▶ CHALLENGE
Please output the records below exactly as they appear, from the line with "Try [505, 643]" to the line with "Internationale [428, 1229]", including both of those lines and nothing more.

%%

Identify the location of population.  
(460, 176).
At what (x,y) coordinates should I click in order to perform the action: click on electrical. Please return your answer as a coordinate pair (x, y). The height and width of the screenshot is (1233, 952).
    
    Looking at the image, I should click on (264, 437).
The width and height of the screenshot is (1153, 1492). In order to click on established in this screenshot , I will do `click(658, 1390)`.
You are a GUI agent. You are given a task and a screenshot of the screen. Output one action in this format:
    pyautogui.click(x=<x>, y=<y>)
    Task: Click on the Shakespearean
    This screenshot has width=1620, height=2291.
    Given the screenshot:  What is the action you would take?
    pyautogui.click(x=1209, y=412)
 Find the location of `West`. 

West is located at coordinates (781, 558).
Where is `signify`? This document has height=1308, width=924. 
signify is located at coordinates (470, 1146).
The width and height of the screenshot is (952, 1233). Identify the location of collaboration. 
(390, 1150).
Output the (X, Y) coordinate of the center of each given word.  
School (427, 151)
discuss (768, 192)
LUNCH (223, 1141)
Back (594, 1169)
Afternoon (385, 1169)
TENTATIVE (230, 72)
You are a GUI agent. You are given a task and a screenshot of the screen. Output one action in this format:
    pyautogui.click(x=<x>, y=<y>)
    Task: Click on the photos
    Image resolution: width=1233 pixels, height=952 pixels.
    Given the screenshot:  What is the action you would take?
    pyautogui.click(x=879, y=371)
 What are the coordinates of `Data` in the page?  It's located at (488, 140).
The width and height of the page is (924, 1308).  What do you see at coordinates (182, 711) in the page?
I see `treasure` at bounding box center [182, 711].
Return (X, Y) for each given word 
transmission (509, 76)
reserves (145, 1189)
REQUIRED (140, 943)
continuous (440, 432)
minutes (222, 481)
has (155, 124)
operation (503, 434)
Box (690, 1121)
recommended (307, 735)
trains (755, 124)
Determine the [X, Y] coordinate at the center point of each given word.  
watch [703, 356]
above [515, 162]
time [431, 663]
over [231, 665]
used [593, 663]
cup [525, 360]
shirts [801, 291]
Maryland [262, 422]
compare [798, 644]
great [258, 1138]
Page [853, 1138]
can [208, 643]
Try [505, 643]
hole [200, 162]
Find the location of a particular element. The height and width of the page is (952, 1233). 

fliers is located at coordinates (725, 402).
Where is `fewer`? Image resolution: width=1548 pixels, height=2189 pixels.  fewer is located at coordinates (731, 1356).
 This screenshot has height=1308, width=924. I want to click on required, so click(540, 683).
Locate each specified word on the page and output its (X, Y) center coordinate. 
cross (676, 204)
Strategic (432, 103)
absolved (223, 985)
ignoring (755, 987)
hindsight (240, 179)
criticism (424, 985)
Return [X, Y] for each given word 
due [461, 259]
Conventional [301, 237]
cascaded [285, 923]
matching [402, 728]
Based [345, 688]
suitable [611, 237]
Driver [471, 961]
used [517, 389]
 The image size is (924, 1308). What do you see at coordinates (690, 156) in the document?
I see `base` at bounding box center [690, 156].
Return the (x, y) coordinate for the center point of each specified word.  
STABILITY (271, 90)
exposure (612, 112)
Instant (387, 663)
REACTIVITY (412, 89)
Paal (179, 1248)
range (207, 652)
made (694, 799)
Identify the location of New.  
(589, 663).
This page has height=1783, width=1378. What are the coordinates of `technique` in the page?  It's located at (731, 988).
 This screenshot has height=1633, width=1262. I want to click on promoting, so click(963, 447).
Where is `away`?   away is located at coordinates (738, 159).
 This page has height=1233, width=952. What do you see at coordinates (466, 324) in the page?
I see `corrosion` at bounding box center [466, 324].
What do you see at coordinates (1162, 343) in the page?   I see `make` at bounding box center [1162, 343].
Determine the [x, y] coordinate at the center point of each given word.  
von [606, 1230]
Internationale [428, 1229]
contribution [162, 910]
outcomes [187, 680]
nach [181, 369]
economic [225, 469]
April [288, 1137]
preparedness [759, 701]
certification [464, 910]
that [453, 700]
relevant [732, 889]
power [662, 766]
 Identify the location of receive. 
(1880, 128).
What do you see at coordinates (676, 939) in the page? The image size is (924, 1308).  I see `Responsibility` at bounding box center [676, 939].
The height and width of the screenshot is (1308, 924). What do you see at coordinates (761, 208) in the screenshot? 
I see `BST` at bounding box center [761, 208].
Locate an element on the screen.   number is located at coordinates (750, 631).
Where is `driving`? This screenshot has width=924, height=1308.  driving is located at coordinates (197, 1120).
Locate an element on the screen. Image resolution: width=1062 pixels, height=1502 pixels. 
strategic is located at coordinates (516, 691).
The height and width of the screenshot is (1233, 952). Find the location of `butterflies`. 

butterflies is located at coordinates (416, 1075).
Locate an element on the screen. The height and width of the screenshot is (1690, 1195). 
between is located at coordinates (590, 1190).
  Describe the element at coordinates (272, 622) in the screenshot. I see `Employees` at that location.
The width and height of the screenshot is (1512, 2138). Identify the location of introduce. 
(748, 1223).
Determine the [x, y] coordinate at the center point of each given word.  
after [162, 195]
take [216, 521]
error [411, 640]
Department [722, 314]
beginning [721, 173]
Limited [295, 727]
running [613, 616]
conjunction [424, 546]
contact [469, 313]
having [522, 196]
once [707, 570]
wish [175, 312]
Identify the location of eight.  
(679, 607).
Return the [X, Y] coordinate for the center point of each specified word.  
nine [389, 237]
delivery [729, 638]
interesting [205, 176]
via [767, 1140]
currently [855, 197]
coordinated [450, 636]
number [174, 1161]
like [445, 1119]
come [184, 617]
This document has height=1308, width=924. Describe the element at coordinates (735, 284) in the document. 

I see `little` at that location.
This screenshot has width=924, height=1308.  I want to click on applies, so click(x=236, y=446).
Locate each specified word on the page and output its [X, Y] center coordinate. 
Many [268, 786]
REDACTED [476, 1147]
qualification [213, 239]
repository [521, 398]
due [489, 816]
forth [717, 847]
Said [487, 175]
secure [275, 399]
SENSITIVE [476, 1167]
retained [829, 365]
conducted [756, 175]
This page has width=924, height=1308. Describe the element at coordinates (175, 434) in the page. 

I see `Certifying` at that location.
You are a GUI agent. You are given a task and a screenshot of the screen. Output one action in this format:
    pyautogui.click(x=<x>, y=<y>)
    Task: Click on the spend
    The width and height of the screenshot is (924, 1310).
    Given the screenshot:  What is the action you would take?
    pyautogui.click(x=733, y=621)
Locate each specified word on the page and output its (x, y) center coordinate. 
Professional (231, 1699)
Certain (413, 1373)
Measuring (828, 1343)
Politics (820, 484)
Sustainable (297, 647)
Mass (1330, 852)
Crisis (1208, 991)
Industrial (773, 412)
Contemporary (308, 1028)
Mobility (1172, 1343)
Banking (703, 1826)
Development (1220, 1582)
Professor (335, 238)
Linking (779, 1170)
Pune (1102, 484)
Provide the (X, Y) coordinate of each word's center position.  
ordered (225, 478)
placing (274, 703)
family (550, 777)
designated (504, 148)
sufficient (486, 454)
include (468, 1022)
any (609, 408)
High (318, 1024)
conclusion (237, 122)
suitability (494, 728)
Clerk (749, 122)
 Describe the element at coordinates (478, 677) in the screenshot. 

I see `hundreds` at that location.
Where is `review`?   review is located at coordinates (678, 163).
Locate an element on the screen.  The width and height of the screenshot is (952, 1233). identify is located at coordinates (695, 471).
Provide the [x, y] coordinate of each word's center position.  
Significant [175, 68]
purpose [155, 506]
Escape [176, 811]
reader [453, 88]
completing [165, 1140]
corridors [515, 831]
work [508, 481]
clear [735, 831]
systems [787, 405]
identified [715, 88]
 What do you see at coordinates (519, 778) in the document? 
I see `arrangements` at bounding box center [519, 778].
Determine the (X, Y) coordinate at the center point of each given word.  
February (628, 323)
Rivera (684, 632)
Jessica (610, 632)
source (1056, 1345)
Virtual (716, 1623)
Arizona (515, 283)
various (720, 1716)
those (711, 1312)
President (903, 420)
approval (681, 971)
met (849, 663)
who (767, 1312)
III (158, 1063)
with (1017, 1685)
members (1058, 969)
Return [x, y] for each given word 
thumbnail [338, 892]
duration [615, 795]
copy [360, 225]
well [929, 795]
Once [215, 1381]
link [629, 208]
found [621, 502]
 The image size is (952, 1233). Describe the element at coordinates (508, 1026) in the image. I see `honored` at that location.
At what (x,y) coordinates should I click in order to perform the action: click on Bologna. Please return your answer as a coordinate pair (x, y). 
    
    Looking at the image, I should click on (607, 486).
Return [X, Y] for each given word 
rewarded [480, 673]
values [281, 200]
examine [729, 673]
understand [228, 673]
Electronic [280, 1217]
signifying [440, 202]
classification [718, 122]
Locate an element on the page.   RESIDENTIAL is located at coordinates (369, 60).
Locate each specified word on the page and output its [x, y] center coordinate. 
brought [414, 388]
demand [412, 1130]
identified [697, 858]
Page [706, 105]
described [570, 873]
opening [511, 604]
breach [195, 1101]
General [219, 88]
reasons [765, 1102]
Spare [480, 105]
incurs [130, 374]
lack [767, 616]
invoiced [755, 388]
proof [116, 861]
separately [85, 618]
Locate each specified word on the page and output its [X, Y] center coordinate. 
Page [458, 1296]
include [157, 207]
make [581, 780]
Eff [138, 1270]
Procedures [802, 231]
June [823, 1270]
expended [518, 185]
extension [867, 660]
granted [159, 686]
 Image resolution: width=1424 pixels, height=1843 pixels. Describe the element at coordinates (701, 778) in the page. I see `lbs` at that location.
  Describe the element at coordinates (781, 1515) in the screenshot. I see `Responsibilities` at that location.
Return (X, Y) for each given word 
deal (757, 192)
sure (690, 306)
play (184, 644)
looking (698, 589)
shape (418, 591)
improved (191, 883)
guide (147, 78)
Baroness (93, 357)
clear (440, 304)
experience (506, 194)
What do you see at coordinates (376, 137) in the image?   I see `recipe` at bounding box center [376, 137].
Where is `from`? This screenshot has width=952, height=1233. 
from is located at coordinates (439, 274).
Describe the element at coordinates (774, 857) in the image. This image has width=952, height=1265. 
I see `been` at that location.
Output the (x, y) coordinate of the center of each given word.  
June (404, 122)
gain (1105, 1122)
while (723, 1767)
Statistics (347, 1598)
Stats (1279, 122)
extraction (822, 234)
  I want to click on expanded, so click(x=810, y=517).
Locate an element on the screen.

%%

▶ WRITTEN RESPONSE
Try [505, 643]
hole [200, 162]
Find the location of a particular element. The height and width of the page is (952, 1233). 

fliers is located at coordinates (725, 402).
Where is `fewer`? Image resolution: width=1548 pixels, height=2189 pixels.  fewer is located at coordinates (731, 1356).
 This screenshot has height=1308, width=924. I want to click on required, so click(540, 683).
Locate each specified word on the page and output its (X, Y) center coordinate. 
cross (676, 204)
Strategic (432, 103)
absolved (223, 985)
ignoring (755, 987)
hindsight (240, 179)
criticism (424, 985)
Return [X, Y] for each given word 
due [461, 259]
Conventional [301, 237]
cascaded [285, 923]
matching [402, 728]
Based [345, 688]
suitable [611, 237]
Driver [471, 961]
used [517, 389]
 The image size is (924, 1308). What do you see at coordinates (690, 156) in the document?
I see `base` at bounding box center [690, 156].
Return the (x, y) coordinate for the center point of each specified word.  
STABILITY (271, 90)
exposure (612, 112)
Instant (387, 663)
REACTIVITY (412, 89)
Paal (179, 1248)
range (207, 652)
made (694, 799)
Identify the location of New.  
(589, 663).
This page has height=1783, width=1378. What are the coordinates of `technique` in the page?  It's located at (731, 988).
 This screenshot has height=1633, width=1262. I want to click on promoting, so click(963, 447).
Where is `away`?   away is located at coordinates (738, 159).
 This page has height=1233, width=952. What do you see at coordinates (466, 324) in the page?
I see `corrosion` at bounding box center [466, 324].
What do you see at coordinates (1162, 343) in the page?   I see `make` at bounding box center [1162, 343].
Determine the [x, y] coordinate at the center point of each given word.  
von [606, 1230]
Internationale [428, 1229]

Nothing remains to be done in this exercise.